SUPERIOR COURT OF NEW JERSEY APPELLATE DIVISION


February 25, 2009

STATE OF NEW JERSEY, PLAINTIFF-RESPONDENT,
v.
ROOSEVELT PINCKNEY, DEFENDANT-APPELLANT.

On appeal from the Superior Court of New Jersey, Law Division, Camden County, Indictment Nos. 02-08-2990 and 02-12-3975.

Per curiam.

NOT FOR PUBLICATION WITHOUT THE APPROVAL OF THE APPELLATE DIVISION

Submitted February 2, 2009

Before Judges Lisa and Alvarez.

Defendant appeals from an order denying his post-conviction relief (PCR) petition. On March 10, 2003, pursuant to a plea agreement, defendant pled guilty under two separate indictments to first-degree armed robbery, N.J.S.A. 2C:15-1, and third- degree possession of a controlled dangerous substance (CDS), N.J.S.A. 2C:35-10a(1). As recommended in the plea agreement, he was sentenced to twelve years imprisonment with an 85% parole disqualifier pursuant to the No Early release Act (NERA), N.J.S.A. 2C:43-7.2, on the robbery conviction and a concurrent three-year term on the CDS conviction. Because his appeal pertained only to sentencing issues the matter was placed on our excessive sentence oral argument calendar. See R. 2:9-11. By order of February 9, 2005, we affirmed defendant's sentence. State v. Pinckney, No. A-6088-03T4 (App. Div. February 10, 2005). Defendant did not file a petition for certification with the Supreme Court.

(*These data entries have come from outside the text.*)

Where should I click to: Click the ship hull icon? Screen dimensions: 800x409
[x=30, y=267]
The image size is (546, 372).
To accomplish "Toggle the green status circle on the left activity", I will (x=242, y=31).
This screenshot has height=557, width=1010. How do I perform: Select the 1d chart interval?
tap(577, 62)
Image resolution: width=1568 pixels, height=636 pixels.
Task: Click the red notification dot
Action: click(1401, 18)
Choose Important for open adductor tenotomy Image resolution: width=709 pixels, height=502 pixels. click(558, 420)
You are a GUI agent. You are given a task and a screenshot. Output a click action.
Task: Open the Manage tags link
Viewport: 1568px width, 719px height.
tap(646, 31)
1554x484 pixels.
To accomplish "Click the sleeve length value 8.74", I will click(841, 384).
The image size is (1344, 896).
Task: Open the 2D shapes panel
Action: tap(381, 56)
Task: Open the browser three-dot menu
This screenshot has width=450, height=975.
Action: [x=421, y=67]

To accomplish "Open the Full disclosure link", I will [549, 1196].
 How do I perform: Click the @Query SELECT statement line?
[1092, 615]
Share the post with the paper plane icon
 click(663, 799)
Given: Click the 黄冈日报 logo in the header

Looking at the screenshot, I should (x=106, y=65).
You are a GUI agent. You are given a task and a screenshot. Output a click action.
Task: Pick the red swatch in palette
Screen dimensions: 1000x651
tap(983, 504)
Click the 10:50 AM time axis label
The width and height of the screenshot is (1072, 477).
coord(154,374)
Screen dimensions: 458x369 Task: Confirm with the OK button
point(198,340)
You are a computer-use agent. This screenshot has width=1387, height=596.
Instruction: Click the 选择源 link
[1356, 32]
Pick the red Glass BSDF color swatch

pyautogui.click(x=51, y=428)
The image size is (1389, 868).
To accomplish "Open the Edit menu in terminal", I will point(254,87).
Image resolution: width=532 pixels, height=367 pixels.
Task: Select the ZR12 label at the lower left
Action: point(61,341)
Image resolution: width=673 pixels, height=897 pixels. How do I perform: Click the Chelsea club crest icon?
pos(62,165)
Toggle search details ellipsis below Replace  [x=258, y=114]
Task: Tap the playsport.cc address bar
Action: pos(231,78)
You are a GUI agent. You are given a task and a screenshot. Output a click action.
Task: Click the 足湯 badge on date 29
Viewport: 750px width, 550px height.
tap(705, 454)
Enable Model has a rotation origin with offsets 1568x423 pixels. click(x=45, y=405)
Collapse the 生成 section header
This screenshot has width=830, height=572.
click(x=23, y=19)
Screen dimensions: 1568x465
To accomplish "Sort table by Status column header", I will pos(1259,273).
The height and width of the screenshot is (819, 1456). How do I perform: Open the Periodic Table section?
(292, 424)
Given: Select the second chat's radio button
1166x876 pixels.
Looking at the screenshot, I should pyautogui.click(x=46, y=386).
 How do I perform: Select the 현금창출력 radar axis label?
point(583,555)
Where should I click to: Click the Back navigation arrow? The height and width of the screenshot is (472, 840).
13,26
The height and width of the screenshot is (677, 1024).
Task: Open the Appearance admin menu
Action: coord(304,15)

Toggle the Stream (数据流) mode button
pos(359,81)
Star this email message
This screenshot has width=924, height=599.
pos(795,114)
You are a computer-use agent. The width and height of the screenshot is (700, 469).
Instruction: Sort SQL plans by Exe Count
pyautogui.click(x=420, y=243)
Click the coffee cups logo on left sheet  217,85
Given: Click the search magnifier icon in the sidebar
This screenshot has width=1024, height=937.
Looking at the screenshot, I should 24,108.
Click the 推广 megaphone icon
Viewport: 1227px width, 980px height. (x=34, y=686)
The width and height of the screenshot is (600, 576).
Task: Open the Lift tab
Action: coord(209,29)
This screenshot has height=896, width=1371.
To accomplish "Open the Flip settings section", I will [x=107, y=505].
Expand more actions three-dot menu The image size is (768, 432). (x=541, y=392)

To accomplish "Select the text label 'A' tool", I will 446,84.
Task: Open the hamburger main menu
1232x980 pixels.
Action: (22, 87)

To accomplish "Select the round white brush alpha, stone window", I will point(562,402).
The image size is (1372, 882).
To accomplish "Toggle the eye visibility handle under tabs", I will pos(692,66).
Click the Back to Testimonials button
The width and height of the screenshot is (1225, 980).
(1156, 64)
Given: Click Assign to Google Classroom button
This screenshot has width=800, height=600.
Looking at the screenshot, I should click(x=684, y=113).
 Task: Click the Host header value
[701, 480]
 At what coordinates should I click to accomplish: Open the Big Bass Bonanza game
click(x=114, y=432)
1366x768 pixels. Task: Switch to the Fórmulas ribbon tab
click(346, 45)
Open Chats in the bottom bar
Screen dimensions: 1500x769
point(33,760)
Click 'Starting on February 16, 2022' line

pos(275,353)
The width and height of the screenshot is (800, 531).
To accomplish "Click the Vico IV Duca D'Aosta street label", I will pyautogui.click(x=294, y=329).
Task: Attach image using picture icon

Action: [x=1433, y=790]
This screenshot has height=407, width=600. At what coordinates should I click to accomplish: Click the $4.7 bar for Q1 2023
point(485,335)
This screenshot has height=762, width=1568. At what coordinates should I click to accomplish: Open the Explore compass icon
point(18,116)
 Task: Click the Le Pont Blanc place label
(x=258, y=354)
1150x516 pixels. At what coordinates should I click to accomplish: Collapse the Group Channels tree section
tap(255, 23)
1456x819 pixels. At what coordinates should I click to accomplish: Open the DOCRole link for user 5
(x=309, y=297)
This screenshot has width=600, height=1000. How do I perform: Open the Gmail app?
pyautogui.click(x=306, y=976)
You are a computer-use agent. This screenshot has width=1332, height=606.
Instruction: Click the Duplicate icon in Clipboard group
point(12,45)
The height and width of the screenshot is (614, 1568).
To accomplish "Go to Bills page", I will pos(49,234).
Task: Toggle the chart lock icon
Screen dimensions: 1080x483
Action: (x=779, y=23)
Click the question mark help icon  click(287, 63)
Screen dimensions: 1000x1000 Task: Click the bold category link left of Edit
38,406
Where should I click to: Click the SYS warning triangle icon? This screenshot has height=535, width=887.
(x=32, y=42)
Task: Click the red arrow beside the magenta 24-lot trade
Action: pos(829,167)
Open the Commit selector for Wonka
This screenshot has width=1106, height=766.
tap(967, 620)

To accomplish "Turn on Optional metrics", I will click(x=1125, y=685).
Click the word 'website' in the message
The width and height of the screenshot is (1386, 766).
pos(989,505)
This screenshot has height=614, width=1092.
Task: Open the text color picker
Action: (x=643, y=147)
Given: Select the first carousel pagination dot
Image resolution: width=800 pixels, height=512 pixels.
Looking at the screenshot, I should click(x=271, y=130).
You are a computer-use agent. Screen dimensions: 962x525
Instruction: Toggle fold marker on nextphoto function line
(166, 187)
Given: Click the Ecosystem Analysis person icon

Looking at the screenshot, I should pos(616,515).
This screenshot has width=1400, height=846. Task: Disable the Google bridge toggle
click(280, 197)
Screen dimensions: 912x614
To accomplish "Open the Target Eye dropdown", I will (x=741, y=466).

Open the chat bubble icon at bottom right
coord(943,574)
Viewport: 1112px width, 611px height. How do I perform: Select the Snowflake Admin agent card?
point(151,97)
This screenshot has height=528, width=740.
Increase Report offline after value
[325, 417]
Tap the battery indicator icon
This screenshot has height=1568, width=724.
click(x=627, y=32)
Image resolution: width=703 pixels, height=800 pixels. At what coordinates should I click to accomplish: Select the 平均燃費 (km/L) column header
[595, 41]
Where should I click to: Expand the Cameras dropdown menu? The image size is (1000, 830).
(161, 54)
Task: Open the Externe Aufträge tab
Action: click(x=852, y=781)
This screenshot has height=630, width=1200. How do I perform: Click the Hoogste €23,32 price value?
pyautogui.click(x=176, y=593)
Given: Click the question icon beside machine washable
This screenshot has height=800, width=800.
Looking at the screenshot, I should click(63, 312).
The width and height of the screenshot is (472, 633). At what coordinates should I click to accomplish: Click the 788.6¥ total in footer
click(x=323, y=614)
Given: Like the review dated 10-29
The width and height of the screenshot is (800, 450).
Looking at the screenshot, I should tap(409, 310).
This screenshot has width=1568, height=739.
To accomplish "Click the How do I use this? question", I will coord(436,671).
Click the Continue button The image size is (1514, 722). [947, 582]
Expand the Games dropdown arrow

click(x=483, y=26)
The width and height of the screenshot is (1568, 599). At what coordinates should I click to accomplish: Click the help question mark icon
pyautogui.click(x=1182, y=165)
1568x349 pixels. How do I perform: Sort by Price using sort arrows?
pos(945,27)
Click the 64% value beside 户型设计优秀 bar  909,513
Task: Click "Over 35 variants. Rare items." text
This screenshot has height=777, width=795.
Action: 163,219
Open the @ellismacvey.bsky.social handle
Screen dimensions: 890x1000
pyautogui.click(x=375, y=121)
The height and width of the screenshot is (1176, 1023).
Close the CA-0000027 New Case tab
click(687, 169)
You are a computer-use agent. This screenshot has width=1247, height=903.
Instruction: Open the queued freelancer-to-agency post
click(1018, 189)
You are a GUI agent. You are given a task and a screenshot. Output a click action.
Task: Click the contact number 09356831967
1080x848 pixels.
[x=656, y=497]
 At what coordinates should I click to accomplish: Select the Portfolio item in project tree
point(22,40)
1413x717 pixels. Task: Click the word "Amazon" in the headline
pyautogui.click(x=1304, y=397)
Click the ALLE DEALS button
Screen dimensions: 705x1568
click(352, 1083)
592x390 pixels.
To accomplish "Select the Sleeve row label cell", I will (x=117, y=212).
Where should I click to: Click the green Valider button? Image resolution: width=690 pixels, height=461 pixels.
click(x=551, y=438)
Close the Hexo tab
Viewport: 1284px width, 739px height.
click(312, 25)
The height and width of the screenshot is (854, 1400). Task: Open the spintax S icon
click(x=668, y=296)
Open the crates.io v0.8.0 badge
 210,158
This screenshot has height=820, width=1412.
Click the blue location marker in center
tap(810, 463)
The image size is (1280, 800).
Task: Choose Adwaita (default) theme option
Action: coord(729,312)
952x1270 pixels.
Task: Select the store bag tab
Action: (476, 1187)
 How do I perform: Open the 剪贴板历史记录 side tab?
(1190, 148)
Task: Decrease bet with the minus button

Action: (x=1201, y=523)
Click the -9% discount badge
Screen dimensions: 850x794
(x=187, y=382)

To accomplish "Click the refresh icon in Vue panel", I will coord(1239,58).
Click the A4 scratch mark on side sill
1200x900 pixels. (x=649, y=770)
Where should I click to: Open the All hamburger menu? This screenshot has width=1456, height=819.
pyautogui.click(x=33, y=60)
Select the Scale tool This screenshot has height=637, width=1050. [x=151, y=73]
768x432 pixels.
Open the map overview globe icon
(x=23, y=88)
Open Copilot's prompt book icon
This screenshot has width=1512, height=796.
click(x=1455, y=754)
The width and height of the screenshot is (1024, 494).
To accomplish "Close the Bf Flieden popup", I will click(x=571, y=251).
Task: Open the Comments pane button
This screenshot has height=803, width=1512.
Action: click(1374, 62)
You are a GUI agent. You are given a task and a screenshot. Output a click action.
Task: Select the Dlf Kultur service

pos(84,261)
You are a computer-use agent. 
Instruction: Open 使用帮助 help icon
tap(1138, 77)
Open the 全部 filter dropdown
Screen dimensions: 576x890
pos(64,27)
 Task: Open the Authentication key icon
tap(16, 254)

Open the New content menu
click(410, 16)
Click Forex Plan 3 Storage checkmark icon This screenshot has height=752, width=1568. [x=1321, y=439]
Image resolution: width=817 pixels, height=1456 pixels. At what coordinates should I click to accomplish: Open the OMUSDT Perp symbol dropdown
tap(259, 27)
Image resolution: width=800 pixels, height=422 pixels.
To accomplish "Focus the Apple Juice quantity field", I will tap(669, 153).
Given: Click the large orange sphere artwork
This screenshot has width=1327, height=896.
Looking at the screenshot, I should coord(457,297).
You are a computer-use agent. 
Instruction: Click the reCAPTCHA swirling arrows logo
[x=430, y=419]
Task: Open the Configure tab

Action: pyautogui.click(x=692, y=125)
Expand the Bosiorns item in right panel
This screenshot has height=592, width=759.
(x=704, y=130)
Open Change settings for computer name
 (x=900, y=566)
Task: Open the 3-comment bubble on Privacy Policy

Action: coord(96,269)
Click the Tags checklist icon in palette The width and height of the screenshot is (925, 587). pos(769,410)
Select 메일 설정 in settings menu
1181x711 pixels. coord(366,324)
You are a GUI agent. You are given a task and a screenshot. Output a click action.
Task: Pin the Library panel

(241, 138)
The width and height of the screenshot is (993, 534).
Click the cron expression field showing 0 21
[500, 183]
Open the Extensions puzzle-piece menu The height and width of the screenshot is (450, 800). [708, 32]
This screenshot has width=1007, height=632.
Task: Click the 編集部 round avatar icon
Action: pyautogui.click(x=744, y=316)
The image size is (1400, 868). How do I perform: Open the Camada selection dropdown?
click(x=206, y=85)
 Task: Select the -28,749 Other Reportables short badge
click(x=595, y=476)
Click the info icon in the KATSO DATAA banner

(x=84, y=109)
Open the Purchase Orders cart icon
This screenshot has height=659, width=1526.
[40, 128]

On December 28, 2005, defendant filed his PCR petition. On November 2, 2006, designated counsel filed a supplemental brief on defendant's behalf. PCR counsel argued that defendant's trial counsel was ineffective in several respects, that the trial court erred in accepting defendant's guilty plea without further exploration of defendant's mental state and because defendant's plea was not knowing, intelligent and voluntary, and that the court erred in imposing a twelve-year sentence because it failed to consider an applicable mitigating factor. The matter came before Judge Holden on May 7, 2007. Defendant did not request an evidentiary hearing. After hearing oral argument, the judge denied the PCR petition and entered an order accordingly.

On appeal, defendant argues:

POINT I

DEFENDANT WAS DEPRIVED OF HIS SIXTH AMENDMENT RIGHT TO THE EFFECTIVE ASSISTANCE OF TRIAL COUNSEL.

POINT II

THE TRIAL COURT WAS REQUIRED TO CONDUCT A COMPETENCY HEARING TO ASSESS DEFENDANT'S MENTAL STATE BEFORE ACCEPTING DEFENDANT'S GUILTY PLEAS.

POINT III

THE TRIAL COURT ERRONEOUSLY ACCEPTED DEFENDANT'S GUILTY PLEAS, AS THEY WERE NOT GIVEN VOLUNTARILY, KNOWINGLY AND INTELLIGENTLY.

POINT IV

DEFENDANT WAS DENIED HIS CONSTITUTIONAL RIGHT TO EFFECTIVE ASSISTANCE OF COUNSEL ON APPEAL (Not raised below).

POINT V

PROCEDURAL BARS AGAINST POST-CONVICTION RELIEF DO NOT APPLY.

POINT VI

DEFENDANT WAS ENTITLED TO AN EVIDENTIARY HEARING ON HIS POST-CONVICTION RELIEF CLAIMS. [Not raised below.]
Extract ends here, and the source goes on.